Aiden returned to the mini mart and strolled up and down the personal hygiene section examining different types of sanitation products, picking them up and putting them back down. There were so many types. He clutched his head -why did women need so many types?! This would have been so much simpler if she’d said exactly what she wanted. God, she was so annoying sometimes. Women.
Ava furrowed her brow at him. Gang warfare, he was totally comfortable with but picking out sanitary products freaked him out.
Men.
He returned with two carrier bags worth of products that looked like they were enough to last Ava the rest of the year. He thrusted them at her, “I didn’t know if you were regular or super…or super plus, or if you wanted wings or the ones with the applicators…or scented ones, or the ones that form to your body, or the night time ones…There are a lot of…stuff so I just got you one of everything.”

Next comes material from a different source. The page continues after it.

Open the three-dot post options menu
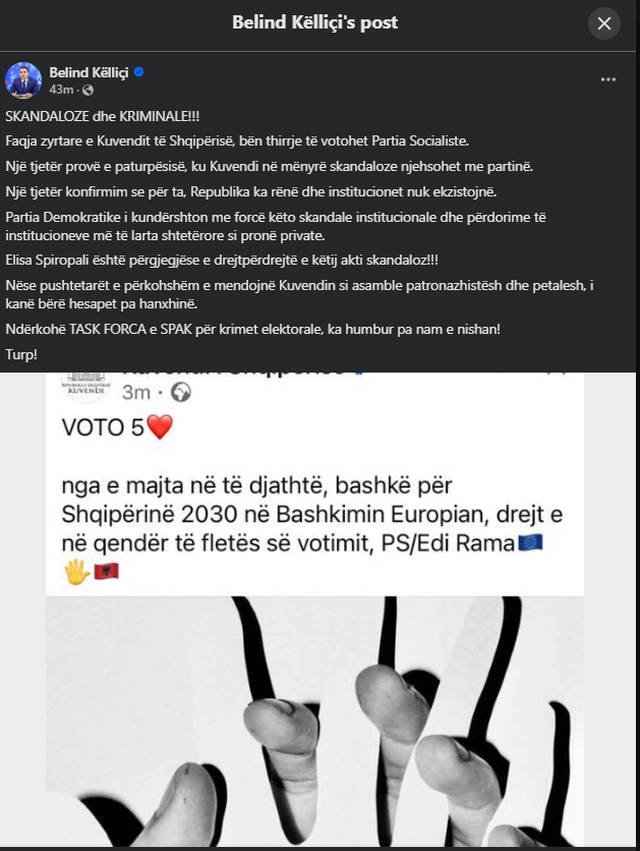The image size is (640, 851). tap(608, 79)
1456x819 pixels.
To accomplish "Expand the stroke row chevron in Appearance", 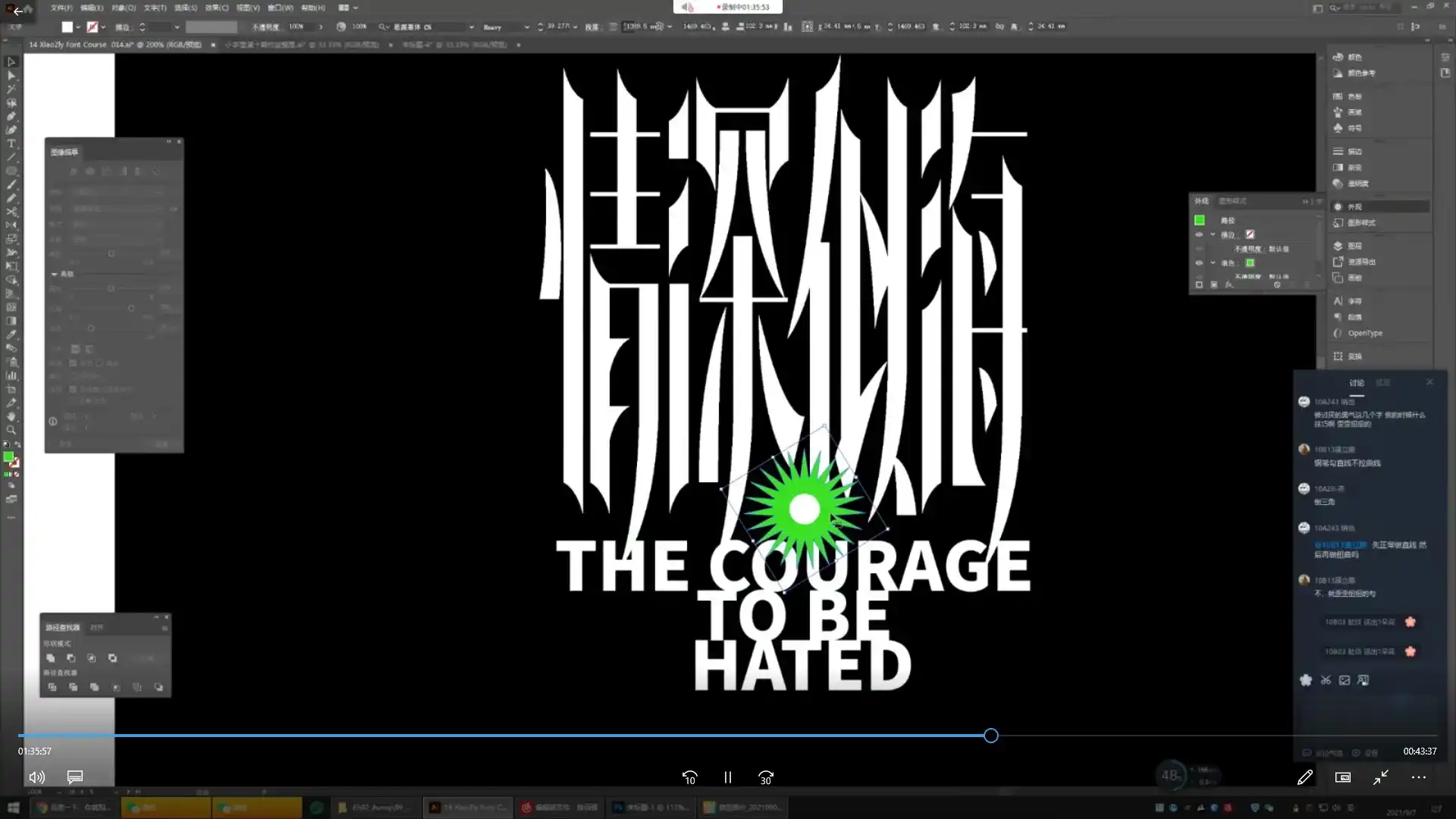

I can see that, she thought as she rooted through the bag for what she needed. She opened her mouth to thank him then decided not to waste manners on him because if he’d never kidnapped her in the first place she could get her own array of products like a normal person. “I’m going to the bathroom.”
“You’re welcome.”
She slammed the door shut.
His focus stayed on the bathroom door just in case she wanted to use this opportunity o get away from him, because her hatred of him mixed with PMS didn’t seem like it would make her the most rational. His focus was so hard that for the first time since leaving London, Aiden wasn’t paying attention to his surroundings…
Or the silver Honda that pulled up at the pump behind him.